How to Tackle COVID-19 Vaccine Hesitancy
Motivational interviewing is an evidence-based communication style.
Posted Jan 26, 2021
What people really need is a good listening to. —Mary Lou Casey
If you were on a Zoom call with ten American family members or friends over the holiday season, then statistically, it is likely the case that about four of them would say that they would not get a COVID-19 vaccine. And based on the same survey from the Pew Research Center, only about two of the four would admit to the possibility of changing their minds, while the other two are pretty certain that they would not.
Undoubtedly, this is alarming in the midst of the COVID-19 pandemic, especially where we have witnessed the human triumphant development of safe and effective COVID-19 vaccines.
But it is also unsurprising. The world of psychology has taught us important lessons. We know, for instance, that if you tell someone what to do, then they’ll be tempted to do the opposite—a phenomenon known as psychological reactance. We also know that people don’t make vaccine decisions purely based on rationality and statistics, but rather do so by coloring information with their emotions, perceptions, and beliefs.
The beliefs that people hold towards vaccines lie on a spectrum of skepticism. Some people espouse extreme views that derive from the anti-vaccine movement, which describes a campaign aimed at discrediting vaccines by spreading disinformation and conspiracies. It is difficult to change the minds of people who are married to anti-vaccine ideology, as motivated reasoning processes can sustain the strength of such beliefs—in other words, if your self-identity and worldview are closely wrapped up with particular beliefs that you hold, then you will experience challenges to those beliefs as threatening, which may motivate you to cling to them harder.
Most people, however, are rightly critical and curious about vaccines, which we might describe as vaccine-hesitant. These are the folks who are open to changing their mind when they encounter trusted information.
But vaccine hesitancy is no joke. The World Health Organization has named it a threat to global health. Much has been written about how to best address it from multiple public health approaches.
At the level of the individual, it has been suggested that motivational interviewing (MI) may be a powerful tool to address vaccine hesitancy. MI is an evidence-based communication style that has been heavily researched and used, especially in the realm of addiction and mental health. It is used to help motivate people to make changes to their behavior. Evidence for the effectiveness of MI on vaccine hesitancy is strong. Here is what MI looks like from a practical perspective so that you might consider using it in conversation.
While proficiency in MI requires training (especially for clinicians that plan to use it ethically and competently in the context of addiction and mental health treatment) and is not something that one can learn quickly, its general empathic, non-judgmental approach to conversation is better than the alternative approach of patronizing confrontation.

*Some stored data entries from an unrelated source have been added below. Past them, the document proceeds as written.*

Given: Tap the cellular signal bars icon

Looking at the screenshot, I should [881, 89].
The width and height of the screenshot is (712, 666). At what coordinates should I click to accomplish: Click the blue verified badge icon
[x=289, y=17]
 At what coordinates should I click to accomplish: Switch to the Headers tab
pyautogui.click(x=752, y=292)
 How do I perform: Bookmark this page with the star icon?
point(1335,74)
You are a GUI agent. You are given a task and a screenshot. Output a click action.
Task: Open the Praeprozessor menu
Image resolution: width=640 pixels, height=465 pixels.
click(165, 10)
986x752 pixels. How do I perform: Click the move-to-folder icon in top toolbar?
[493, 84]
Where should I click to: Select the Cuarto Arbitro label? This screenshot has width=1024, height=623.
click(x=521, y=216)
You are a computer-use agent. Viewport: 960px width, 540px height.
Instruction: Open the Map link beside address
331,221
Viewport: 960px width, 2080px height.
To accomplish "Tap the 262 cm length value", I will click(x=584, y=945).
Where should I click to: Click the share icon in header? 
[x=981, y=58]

It is most helpful to understand MI in two ways: its spirit and its techniques.
The Spirit of MI
While “spirit” might sound like an odd term, it is meant to capture your attitude when engaging in conversation. The spirit of MI is to respect the other person’s perspective instead of imposing your reality on to them (Collaboration); it’s to help the other person make changes by drawing on their own reasons for doing so (Evocation); and it’s to validate the other person’s independence and personal control over their life (Autonomy).
The Techniques of MI
The techniques of MI are the mechanics—how to actually do it. There are many techniques to MI but as a basic starting point, it’s helpful to remember its core conversation skills, captured by the mnemonic acronym OARS: ask Open Questions, Affirm, Reflect, and Summarize. In a nutshell, this means that your goal is to sit with a person and listen reflectively, validate their concerns and questions, and empathize with their feelings.
Finally, you can encourage them to seek out trusted sources to answer their questions, such as the World Health Organization (WHO), the Centers for Disease Control and Prevention (CDC), and COVID-19 Resources Canada. You can encourage the use of critical thinking that is balanced with trust in scientific expertise and consensus rather than uncorroborated horror stories that they might read on social media platforms. You can also encourage the use of accurate information to weigh the pros and cons of getting the vaccine versus remaining unvaccinated.
At the end of the day, COVID-19 vaccine hesitancy is a complicated problem that requires intervention at many levels: from public policy, to social media, to individual conversations. MI is but one of these interventions at the individual level that could make a difference anywhere from a family physician’s office to a Zoom call with a friend. But don’t take my word for it—think about it, have a look at the evidence, and then decide for yourself if it’s worthwhile.